Но с пробуждением снова явилось к нему смутное беспокойство. Сперва он подумал, что пробудил его воробьиный гвалт. Меж соломенной кровлей и задней стеной был виден узкий прогал, и воробьи, снаружи залетая под стреху, мельтешили в нем, копотно и галдежко устраиваясь на верхнем бревне, откуда сыпалась труха. Но миг спустя Афанасий расслышал смутный шум голосов.
Он вскочил с ложа и приник к двери. Сквозь щель в мутной пелене непогожего утра с чуть накрапывающим дождичком рассмотрел, что творилось на дворе.
Пестрое людское сборище походило на цыганский табор, сбивающийся у высокого пламени костра. Люди были одеты чудно — в разноцветные тряпицы, вывороченные мехом наружу шкуры, пятнисто крашеные сермяга.
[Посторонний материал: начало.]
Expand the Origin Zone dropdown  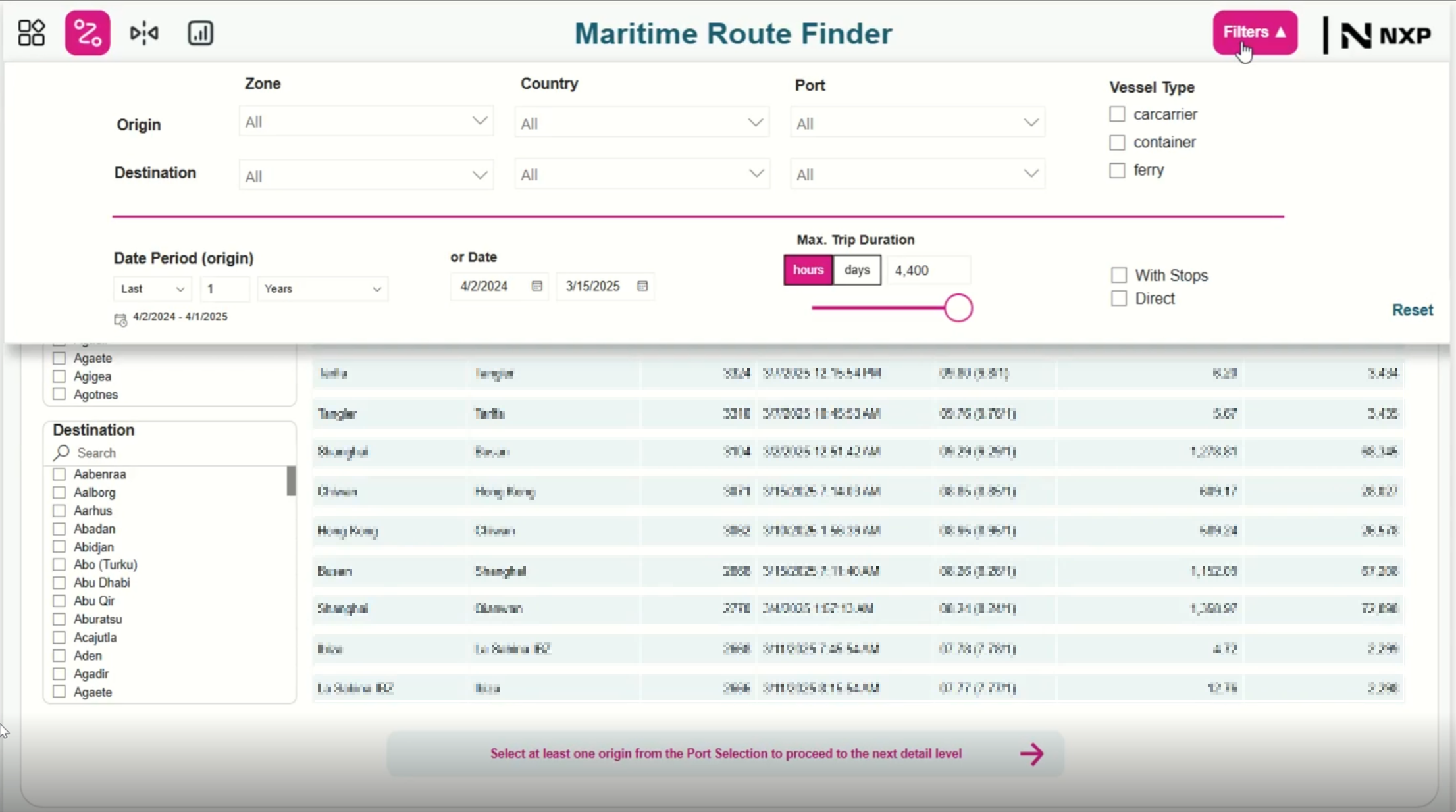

Один из них ягодой кормил медведя из рук. Другой отрешенно вертел колесико повешенного на грудь гудка, и тягучие стонущие звуки напоминали то гудение пчелиного роя, то натужное поскрипывание осей груженой телеги, едущей посередь широкого поля. Третий ловко метал вверх и тут же ловил несколько репин кряду.
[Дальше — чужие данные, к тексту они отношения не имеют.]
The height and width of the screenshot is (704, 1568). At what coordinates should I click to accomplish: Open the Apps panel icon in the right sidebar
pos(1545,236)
«Да то ж скомрахи!» — догадался Афанасий и облегченно вздохнул. Он растворил дверь, без опаски пошел к костру.
На повернувшихся к нему ликах добрых двух десятков шутов тенью проскользнули настороженность и угроза. Но от костра по-козлиному скакнул к Афанасию потешный инородческого обличья малый в колпаке с бубенцами, глумливо пал ему в ноги.
— Большому боярину наше почтенье! И величанье!
И мигом все взметнулись, засвистали, похватали да напялили на себя уродливые личины, заиграли в гусли, домры и сурны, загремели в накры, окружили Афанасия пляшущим хороводом. Дрыгая ногами, они дурашливо кланялись ему. Афанасий попытался выйти из круга. Но не тут-то было. Цепко обхватили его руками, зашарили щекоча по одежде, не дали и шагу ступить. Так и стоял он недвижно, покуда враз не смолкла бесовская музыка и не рассыпался хоровод.